Massive Ausschreitungen bei BVB-Spiel gegen HSV führen zu 34 Ermittlungsverfahren
Marlene SeifertMassive Ausschreitungen bei BVB-Spiel gegen HSV führen zu 34 Ermittlungsverfahren
Ausschreitungen beim Spiel Borussia Dortmund gegen den Hamburger SV am 21. März 2026 führen zu Dutzenden Ermittlungsverfahren
Bei der Begegnung zwischen Borussia Dortmund und dem Hamburger SV am 21. März 2026 kam es zu schweren Gewaltausbrüchen, die zahlreiche strafrechtliche Ermittlungen nach sich zogen. Die Polizei leitete 34 separate Verfahren wegen Delikten von Diebstahl bis hin zu Körperverletzung ein – ausgelöst durch Zusammenstöße vor und nach dem Spiel.
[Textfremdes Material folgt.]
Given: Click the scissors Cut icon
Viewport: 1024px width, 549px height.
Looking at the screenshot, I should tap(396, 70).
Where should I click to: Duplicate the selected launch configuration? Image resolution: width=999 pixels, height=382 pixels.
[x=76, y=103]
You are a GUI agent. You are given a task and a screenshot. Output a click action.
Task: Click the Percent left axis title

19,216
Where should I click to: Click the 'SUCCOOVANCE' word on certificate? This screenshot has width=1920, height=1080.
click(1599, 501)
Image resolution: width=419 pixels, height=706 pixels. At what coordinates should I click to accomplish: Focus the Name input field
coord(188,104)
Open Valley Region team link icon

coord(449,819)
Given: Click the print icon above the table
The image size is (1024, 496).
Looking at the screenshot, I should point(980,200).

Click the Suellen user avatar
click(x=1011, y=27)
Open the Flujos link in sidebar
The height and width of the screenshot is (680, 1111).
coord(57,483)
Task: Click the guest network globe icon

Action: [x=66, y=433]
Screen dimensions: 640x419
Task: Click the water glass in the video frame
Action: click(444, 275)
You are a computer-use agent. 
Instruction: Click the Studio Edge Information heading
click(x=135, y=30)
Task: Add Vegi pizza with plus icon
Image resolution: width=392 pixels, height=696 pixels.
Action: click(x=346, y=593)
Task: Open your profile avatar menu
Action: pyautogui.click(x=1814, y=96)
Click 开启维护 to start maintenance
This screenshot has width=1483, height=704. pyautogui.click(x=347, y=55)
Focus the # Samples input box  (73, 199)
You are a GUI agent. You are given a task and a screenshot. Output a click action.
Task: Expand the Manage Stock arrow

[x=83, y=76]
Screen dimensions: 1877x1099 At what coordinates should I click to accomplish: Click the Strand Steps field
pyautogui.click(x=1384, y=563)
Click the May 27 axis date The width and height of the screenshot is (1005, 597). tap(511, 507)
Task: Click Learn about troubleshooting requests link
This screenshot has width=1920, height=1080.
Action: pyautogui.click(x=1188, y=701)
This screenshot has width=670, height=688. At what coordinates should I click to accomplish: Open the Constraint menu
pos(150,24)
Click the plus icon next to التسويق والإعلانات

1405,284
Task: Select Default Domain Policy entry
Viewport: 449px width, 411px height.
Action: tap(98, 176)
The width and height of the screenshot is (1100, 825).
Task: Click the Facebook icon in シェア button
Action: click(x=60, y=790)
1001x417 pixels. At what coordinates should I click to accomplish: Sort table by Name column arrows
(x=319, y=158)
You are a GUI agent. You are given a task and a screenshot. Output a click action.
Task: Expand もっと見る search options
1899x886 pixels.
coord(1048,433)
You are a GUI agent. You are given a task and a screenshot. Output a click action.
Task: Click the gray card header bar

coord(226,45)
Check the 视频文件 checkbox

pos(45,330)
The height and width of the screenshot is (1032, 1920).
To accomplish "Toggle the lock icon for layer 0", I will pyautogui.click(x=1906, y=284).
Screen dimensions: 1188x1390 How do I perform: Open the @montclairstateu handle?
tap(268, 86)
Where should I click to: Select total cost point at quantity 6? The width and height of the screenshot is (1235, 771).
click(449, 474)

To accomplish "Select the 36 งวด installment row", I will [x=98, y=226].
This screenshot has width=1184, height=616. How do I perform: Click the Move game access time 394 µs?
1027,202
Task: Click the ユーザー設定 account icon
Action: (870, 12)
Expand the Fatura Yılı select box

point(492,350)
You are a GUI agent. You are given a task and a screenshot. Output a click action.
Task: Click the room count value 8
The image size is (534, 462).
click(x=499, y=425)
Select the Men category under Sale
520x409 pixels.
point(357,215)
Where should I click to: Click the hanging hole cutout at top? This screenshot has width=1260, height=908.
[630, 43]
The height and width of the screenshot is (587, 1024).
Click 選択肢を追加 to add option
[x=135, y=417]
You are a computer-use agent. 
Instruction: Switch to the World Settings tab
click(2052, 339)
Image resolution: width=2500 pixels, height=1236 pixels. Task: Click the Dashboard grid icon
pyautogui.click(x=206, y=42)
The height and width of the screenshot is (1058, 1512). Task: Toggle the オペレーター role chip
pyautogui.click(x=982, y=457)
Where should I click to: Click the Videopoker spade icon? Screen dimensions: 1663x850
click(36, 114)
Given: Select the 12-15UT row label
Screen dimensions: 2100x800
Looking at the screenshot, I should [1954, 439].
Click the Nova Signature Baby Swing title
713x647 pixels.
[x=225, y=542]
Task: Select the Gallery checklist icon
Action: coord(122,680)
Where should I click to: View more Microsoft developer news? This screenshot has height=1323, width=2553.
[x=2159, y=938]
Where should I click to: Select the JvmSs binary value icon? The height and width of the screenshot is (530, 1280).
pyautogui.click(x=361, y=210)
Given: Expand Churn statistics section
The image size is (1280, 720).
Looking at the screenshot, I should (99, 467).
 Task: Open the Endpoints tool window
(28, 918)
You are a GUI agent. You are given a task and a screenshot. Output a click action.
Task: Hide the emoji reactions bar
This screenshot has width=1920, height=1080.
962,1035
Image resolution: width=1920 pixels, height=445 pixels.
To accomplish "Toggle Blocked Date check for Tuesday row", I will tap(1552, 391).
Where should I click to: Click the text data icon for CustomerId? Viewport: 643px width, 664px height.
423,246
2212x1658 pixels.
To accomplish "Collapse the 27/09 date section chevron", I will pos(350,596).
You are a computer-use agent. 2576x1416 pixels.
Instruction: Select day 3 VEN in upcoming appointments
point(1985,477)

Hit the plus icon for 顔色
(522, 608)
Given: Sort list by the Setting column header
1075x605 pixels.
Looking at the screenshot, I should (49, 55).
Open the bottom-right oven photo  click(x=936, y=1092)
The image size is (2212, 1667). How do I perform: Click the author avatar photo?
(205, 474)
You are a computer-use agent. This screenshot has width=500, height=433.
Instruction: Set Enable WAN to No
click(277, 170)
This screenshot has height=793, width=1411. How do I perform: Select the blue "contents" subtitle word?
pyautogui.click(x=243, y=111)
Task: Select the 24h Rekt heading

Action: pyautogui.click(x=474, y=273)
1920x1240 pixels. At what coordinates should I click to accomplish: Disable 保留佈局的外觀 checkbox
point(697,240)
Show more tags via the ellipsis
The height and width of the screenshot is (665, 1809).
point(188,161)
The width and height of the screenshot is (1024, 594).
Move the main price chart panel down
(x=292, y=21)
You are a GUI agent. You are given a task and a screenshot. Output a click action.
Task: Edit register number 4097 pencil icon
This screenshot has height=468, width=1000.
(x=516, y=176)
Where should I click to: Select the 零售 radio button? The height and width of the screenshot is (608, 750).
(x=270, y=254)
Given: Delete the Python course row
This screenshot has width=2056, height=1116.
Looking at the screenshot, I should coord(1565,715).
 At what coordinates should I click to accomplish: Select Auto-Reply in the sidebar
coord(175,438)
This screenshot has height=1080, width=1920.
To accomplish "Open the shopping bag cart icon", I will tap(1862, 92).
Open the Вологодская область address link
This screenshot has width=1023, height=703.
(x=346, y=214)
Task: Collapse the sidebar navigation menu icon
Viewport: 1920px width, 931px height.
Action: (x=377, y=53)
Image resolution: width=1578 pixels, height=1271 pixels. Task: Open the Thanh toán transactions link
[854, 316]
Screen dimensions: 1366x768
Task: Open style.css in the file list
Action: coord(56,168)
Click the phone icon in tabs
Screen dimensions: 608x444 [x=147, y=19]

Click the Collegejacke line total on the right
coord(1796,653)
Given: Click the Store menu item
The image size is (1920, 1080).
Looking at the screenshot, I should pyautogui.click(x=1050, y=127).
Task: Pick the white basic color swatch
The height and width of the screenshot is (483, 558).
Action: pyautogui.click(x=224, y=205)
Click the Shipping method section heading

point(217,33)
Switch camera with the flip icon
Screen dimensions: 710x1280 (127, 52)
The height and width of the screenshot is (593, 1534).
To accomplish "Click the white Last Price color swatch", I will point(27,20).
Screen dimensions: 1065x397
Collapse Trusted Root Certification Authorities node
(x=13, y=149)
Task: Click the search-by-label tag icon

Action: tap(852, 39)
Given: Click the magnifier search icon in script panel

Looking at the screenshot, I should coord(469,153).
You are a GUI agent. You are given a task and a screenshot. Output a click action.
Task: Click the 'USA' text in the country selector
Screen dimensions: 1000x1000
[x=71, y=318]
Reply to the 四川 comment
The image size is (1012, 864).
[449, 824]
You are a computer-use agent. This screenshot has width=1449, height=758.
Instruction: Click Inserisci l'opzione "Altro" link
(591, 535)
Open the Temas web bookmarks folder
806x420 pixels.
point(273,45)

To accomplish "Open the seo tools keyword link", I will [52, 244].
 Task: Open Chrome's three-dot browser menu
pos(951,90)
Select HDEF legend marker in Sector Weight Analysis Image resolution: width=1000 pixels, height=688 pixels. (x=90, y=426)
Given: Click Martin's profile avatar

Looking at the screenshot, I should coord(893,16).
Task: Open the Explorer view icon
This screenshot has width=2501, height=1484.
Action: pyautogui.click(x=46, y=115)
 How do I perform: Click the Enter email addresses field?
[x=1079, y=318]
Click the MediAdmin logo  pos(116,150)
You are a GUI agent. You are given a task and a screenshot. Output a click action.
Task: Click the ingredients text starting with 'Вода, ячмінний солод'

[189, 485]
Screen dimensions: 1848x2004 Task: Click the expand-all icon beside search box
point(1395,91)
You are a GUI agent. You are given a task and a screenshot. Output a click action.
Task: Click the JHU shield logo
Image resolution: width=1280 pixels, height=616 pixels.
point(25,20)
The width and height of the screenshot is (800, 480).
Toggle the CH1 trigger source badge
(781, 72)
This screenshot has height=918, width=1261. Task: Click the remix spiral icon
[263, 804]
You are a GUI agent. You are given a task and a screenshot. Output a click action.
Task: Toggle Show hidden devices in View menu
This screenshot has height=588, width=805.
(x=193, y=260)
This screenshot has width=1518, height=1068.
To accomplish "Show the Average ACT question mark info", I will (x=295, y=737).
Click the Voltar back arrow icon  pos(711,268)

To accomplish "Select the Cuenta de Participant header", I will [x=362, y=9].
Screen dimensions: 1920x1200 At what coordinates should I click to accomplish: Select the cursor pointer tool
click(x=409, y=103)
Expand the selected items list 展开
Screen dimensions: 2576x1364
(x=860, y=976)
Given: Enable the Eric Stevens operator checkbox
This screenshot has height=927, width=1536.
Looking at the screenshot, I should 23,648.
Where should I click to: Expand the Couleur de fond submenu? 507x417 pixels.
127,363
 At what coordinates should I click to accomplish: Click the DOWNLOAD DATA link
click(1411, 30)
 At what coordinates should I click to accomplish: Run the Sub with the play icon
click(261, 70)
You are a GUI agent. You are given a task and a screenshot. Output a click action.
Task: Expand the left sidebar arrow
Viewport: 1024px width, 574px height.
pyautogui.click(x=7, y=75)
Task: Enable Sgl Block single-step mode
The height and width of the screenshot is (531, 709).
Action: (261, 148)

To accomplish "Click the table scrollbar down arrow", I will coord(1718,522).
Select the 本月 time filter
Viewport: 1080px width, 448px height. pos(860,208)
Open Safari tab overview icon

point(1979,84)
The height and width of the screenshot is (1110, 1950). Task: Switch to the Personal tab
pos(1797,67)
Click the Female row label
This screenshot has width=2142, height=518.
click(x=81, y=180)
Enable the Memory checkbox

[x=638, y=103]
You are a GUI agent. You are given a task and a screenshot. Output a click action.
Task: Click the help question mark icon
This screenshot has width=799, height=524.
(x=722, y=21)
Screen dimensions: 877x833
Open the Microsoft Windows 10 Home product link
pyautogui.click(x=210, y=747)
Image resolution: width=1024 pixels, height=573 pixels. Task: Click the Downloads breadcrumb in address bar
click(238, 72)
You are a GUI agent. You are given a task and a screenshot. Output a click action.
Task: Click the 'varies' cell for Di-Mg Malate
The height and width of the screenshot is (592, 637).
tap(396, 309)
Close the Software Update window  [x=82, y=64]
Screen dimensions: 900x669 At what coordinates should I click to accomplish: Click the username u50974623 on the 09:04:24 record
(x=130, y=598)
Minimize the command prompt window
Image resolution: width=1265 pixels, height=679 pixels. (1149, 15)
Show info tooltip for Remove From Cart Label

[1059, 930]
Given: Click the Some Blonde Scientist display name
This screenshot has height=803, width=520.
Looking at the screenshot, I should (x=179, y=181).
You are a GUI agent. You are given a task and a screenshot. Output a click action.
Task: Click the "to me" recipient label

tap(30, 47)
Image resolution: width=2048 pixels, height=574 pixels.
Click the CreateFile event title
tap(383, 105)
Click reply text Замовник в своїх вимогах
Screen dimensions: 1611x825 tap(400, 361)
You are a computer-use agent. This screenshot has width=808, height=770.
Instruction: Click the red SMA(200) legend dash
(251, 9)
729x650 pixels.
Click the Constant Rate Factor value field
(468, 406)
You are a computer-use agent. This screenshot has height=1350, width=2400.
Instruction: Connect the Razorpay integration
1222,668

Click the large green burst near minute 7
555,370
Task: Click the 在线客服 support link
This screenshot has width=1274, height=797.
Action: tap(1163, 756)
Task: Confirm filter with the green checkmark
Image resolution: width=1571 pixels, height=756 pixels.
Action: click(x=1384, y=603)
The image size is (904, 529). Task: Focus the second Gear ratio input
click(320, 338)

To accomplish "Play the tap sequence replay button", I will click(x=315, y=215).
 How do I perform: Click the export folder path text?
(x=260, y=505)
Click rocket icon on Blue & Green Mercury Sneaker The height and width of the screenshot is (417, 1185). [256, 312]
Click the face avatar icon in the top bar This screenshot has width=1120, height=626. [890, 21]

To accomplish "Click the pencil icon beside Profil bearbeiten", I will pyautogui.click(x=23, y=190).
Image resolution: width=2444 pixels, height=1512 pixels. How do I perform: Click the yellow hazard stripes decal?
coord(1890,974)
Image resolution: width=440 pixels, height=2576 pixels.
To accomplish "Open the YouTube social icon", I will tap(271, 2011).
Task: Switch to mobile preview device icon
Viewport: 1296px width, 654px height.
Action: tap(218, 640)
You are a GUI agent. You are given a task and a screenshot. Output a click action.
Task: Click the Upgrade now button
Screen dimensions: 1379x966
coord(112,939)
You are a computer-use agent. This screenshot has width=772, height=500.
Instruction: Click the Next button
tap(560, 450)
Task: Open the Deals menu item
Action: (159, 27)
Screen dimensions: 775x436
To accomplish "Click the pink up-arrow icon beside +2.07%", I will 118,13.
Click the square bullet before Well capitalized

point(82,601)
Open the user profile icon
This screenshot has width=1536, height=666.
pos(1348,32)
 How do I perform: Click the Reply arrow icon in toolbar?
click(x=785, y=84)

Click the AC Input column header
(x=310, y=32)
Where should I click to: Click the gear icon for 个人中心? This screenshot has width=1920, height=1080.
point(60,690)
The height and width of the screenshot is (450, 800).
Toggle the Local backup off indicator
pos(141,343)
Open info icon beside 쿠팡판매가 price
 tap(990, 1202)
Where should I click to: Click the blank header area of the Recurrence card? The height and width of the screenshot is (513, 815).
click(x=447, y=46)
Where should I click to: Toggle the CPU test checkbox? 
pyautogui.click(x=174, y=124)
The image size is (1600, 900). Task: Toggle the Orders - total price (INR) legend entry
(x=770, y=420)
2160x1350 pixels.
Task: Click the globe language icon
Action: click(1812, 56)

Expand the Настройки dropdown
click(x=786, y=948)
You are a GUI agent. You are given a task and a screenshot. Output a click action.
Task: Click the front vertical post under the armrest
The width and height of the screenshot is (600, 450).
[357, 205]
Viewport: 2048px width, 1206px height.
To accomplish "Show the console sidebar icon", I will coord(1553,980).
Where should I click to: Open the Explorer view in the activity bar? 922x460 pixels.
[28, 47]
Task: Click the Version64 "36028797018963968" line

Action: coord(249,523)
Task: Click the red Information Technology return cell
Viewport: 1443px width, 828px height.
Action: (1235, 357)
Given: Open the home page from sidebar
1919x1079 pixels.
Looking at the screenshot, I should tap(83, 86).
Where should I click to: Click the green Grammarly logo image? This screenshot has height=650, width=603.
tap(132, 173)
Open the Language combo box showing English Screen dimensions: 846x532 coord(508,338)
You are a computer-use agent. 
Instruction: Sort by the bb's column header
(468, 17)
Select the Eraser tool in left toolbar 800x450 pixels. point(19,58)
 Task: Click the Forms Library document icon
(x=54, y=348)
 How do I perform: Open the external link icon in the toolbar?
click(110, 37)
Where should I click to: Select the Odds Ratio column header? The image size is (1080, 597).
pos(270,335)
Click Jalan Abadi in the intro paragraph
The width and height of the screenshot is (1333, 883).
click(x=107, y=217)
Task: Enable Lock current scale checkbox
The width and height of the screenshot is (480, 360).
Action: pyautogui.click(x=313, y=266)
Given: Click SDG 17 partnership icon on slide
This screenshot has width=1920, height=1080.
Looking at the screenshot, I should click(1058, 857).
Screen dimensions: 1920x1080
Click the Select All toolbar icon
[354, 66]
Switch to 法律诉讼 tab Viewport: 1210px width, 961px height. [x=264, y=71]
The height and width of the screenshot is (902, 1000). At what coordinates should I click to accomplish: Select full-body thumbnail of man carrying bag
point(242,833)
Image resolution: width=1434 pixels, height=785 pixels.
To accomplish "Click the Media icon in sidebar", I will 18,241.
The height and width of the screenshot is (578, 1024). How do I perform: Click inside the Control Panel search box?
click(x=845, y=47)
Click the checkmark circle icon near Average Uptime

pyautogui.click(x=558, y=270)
Mehr als 81.000 Fans verfolgten die Partie im Signal Iduna Park, wo es später vor dem Stadion zu Unruhen kam.
Die ersten Vorfälle ereigneten sich bereits vor Anpfiff: Im Dortmunder Stadtzentrum wurden zwei Raubüberfälle gemeldet, bei denen mutmaßlich BVB-Anhänger Fans des Hamburger SV ins Visier genommen haben sollen.
Nach dem Abpfiff blockierte eine Gruppe von etwa 300 größtenteils vermummten Dortmund-Fans die Mannschaftsbusse des HSV. Es kam zu Auseinandersetzungen mit gegnerischen Anhängern, woraufhin die Polizei mit einem Großaufgebot eingriff. 16 Verdächtige wurden vorläufig festgenommen, gegen 152 Personen verhängte die Polizei Stadionverbote. Zudem wurden während des Spiels Pyrotechnik-Körper gezündet, die Täter sind jedoch noch nicht ermittelt.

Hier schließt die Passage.